__WORK INSTRUCTIONS__:
Repeat every record exactly, but omit the images.
==========
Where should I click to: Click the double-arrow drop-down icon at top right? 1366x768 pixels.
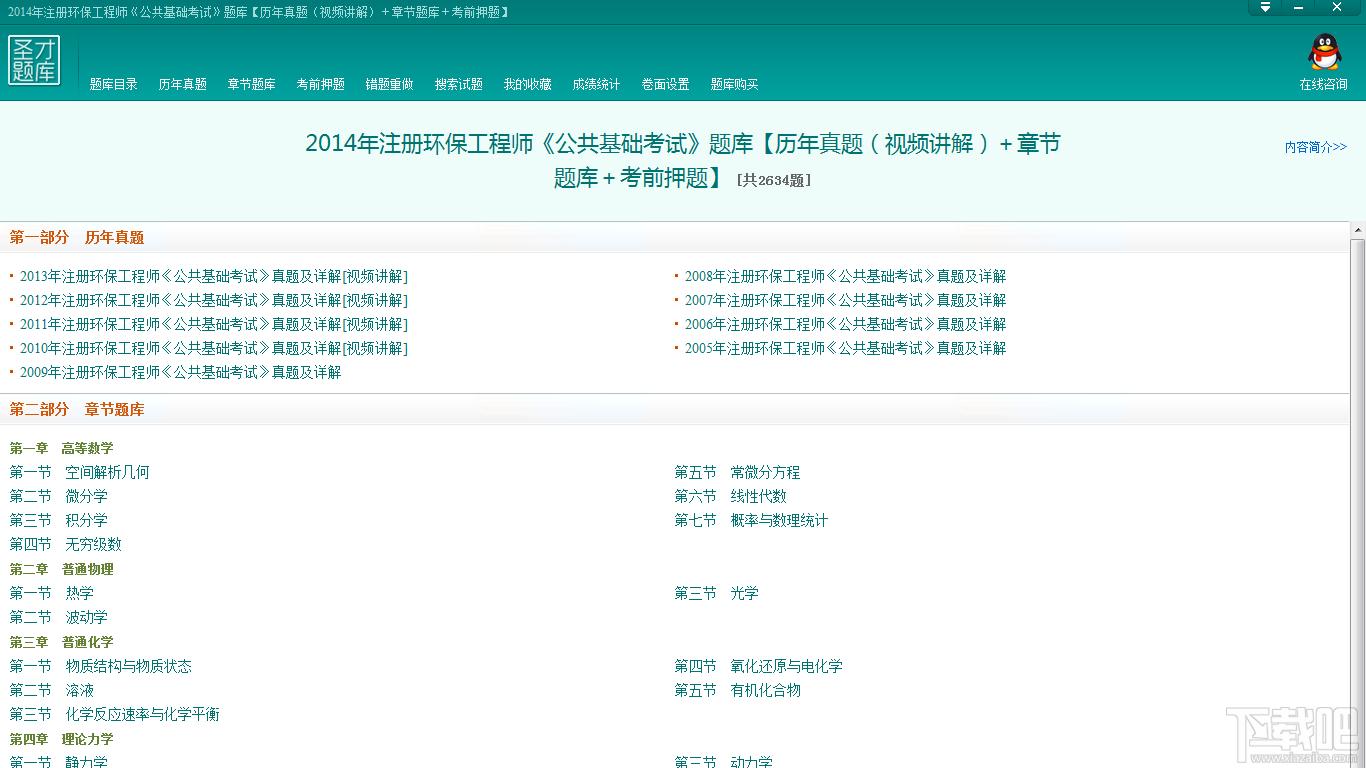pyautogui.click(x=1264, y=7)
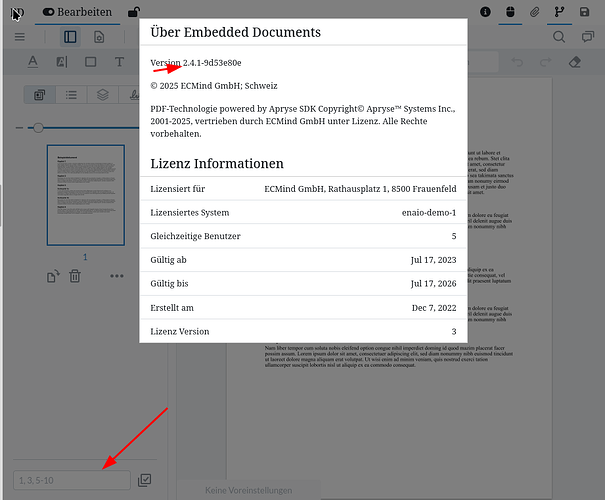Click the page range input field
The height and width of the screenshot is (500, 605).
tap(72, 480)
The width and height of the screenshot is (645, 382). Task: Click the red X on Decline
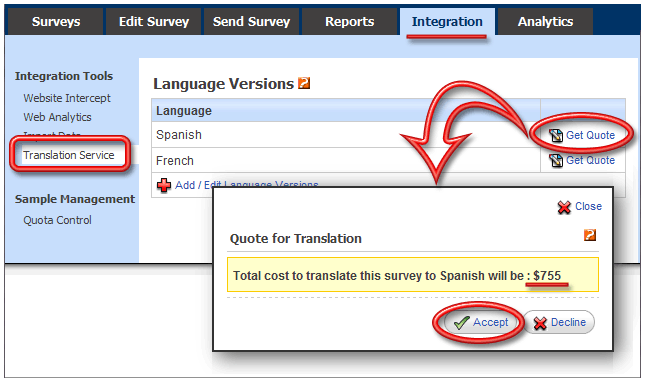pyautogui.click(x=540, y=323)
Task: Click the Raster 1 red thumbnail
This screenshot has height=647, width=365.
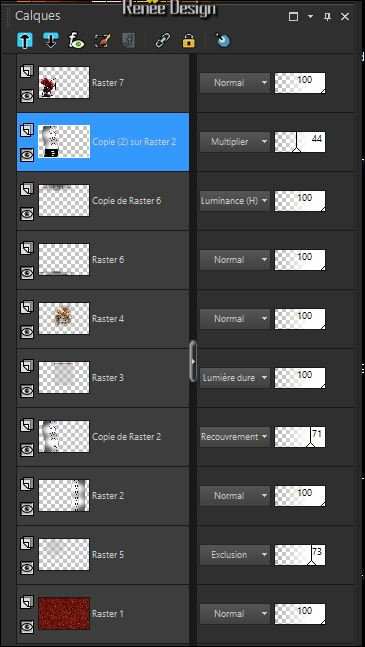Action: click(64, 614)
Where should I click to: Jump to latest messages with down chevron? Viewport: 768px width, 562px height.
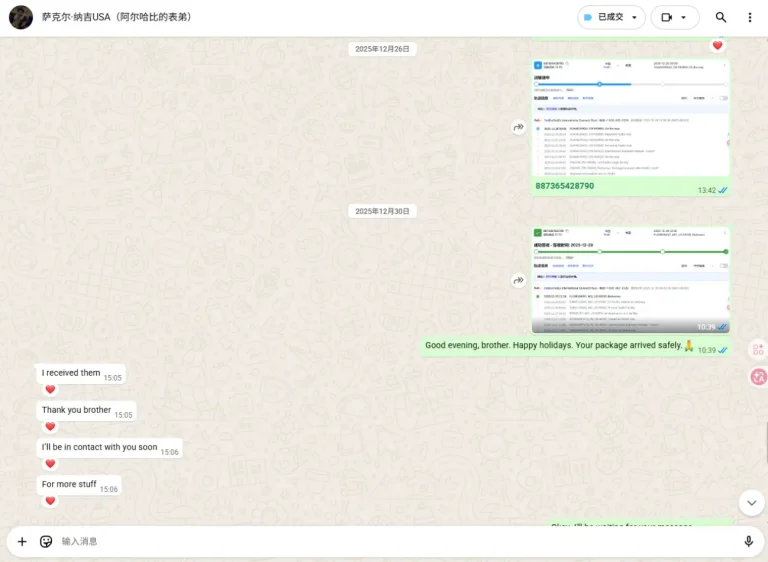(751, 503)
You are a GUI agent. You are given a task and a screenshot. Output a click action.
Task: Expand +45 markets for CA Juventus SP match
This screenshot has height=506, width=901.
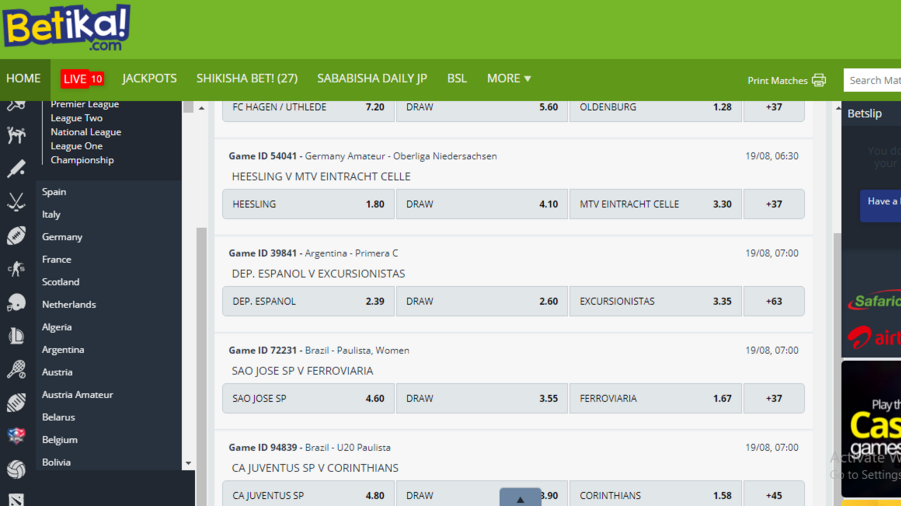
==========
__REPLY__:
Where should I click to: Click the double-arrow drop-down icon at top right? 1366x768 pixels.
pyautogui.click(x=1264, y=7)
Click the page range input field
The height and width of the screenshot is (500, 605).
tap(72, 480)
The width and height of the screenshot is (645, 382). Task: Click the red X on Decline
pyautogui.click(x=540, y=323)
Task: Click the Raster 1 red thumbnail
This screenshot has height=647, width=365.
Action: click(64, 614)
Where should I click to: Jump to latest messages with down chevron? Viewport: 768px width, 562px height.
(751, 503)
You are a GUI agent. You are given a task and a screenshot. Output a click action.
Task: Expand +45 markets for CA Juventus SP match
This screenshot has height=506, width=901.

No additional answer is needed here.